▶ **Task objective**
These records need to be repeated exactly, every one of them.

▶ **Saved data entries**
-----

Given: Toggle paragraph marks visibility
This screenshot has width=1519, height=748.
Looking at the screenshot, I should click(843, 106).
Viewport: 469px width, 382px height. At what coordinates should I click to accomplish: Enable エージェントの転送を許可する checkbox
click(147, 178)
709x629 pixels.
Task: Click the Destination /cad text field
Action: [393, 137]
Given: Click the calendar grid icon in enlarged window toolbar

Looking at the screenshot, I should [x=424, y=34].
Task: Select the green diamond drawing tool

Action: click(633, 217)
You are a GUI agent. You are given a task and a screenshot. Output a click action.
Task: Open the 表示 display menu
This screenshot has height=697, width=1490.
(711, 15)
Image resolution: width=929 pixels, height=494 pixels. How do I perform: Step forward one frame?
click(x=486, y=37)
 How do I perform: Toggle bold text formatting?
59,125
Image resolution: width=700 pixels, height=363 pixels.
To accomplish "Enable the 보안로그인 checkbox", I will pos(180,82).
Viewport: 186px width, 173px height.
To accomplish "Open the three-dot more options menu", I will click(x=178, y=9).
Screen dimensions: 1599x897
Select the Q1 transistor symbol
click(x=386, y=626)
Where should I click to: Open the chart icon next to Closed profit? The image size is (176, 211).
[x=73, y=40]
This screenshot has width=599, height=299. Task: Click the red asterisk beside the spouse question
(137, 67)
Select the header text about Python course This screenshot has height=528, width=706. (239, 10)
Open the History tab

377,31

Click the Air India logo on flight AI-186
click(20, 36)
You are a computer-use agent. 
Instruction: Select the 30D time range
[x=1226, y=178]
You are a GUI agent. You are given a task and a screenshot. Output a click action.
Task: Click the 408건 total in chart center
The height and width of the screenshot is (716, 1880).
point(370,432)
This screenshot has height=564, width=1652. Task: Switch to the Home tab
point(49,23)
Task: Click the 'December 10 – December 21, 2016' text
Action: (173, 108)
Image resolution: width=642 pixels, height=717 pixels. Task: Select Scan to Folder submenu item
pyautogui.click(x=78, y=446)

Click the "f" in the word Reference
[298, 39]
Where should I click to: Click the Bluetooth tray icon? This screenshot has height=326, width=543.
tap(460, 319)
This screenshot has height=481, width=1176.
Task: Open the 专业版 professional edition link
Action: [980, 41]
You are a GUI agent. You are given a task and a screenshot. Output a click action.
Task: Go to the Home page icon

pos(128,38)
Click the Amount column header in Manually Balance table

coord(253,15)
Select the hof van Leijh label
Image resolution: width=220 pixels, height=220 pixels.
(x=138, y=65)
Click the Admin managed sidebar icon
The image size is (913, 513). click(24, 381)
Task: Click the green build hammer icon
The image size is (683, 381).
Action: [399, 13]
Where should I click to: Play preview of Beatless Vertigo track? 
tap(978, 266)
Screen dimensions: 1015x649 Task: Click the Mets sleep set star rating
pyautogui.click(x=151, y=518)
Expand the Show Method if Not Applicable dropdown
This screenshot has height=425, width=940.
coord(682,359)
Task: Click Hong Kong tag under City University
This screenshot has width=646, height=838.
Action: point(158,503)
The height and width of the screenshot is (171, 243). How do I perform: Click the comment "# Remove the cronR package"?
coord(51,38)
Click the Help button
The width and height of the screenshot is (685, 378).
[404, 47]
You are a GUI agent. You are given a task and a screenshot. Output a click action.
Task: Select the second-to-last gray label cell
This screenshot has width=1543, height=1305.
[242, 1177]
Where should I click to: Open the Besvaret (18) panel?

-----

▶ **Result for this task**
Given: Toggle paragraph marks visibility
This screenshot has width=1519, height=748.
Looking at the screenshot, I should click(843, 106).
Viewport: 469px width, 382px height. At what coordinates should I click to accomplish: Enable エージェントの転送を許可する checkbox
click(147, 178)
709x629 pixels.
Task: Click the Destination /cad text field
Action: [393, 137]
Given: Click the calendar grid icon in enlarged window toolbar

Looking at the screenshot, I should [x=424, y=34].
Task: Select the green diamond drawing tool

Action: click(633, 217)
You are a GUI agent. You are given a task and a screenshot. Output a click action.
Task: Open the 表示 display menu
This screenshot has height=697, width=1490.
(711, 15)
Image resolution: width=929 pixels, height=494 pixels. How do I perform: Step forward one frame?
click(x=486, y=37)
 How do I perform: Toggle bold text formatting?
59,125
Image resolution: width=700 pixels, height=363 pixels.
To accomplish "Enable the 보안로그인 checkbox", I will pos(180,82).
Viewport: 186px width, 173px height.
To accomplish "Open the three-dot more options menu", I will click(x=178, y=9).
Screen dimensions: 1599x897
Select the Q1 transistor symbol
click(x=386, y=626)
Where should I click to: Open the chart icon next to Closed profit? The image size is (176, 211).
[x=73, y=40]
This screenshot has width=599, height=299. Task: Click the red asterisk beside the spouse question
(137, 67)
Select the header text about Python course This screenshot has height=528, width=706. (239, 10)
Open the History tab

377,31

Click the Air India logo on flight AI-186
click(20, 36)
You are a computer-use agent. 
Instruction: Select the 30D time range
[x=1226, y=178]
You are a GUI agent. You are given a task and a screenshot. Output a click action.
Task: Click the 408건 total in chart center
The height and width of the screenshot is (716, 1880).
point(370,432)
This screenshot has height=564, width=1652. Task: Switch to the Home tab
point(49,23)
Task: Click the 'December 10 – December 21, 2016' text
Action: (173, 108)
Image resolution: width=642 pixels, height=717 pixels. Task: Select Scan to Folder submenu item
pyautogui.click(x=78, y=446)

Click the "f" in the word Reference
[298, 39]
Where should I click to: Click the Bluetooth tray icon? This screenshot has height=326, width=543.
tap(460, 319)
This screenshot has height=481, width=1176.
Task: Open the 专业版 professional edition link
Action: [980, 41]
You are a GUI agent. You are given a task and a screenshot. Output a click action.
Task: Go to the Home page icon

pos(128,38)
Click the Amount column header in Manually Balance table

coord(253,15)
Select the hof van Leijh label
Image resolution: width=220 pixels, height=220 pixels.
(x=138, y=65)
Click the Admin managed sidebar icon
The image size is (913, 513). click(24, 381)
Task: Click the green build hammer icon
The image size is (683, 381).
Action: [399, 13]
Where should I click to: Play preview of Beatless Vertigo track? 
tap(978, 266)
Screen dimensions: 1015x649 Task: Click the Mets sleep set star rating
pyautogui.click(x=151, y=518)
Expand the Show Method if Not Applicable dropdown
This screenshot has height=425, width=940.
coord(682,359)
Task: Click Hong Kong tag under City University
This screenshot has width=646, height=838.
Action: point(158,503)
The height and width of the screenshot is (171, 243). How do I perform: Click the comment "# Remove the cronR package"?
coord(51,38)
Click the Help button
The width and height of the screenshot is (685, 378).
[404, 47]
You are a GUI agent. You are given a task and a screenshot. Output a click action.
Task: Select the second-to-last gray label cell
This screenshot has width=1543, height=1305.
[242, 1177]
Where should I click to: Open the Besvaret (18) panel?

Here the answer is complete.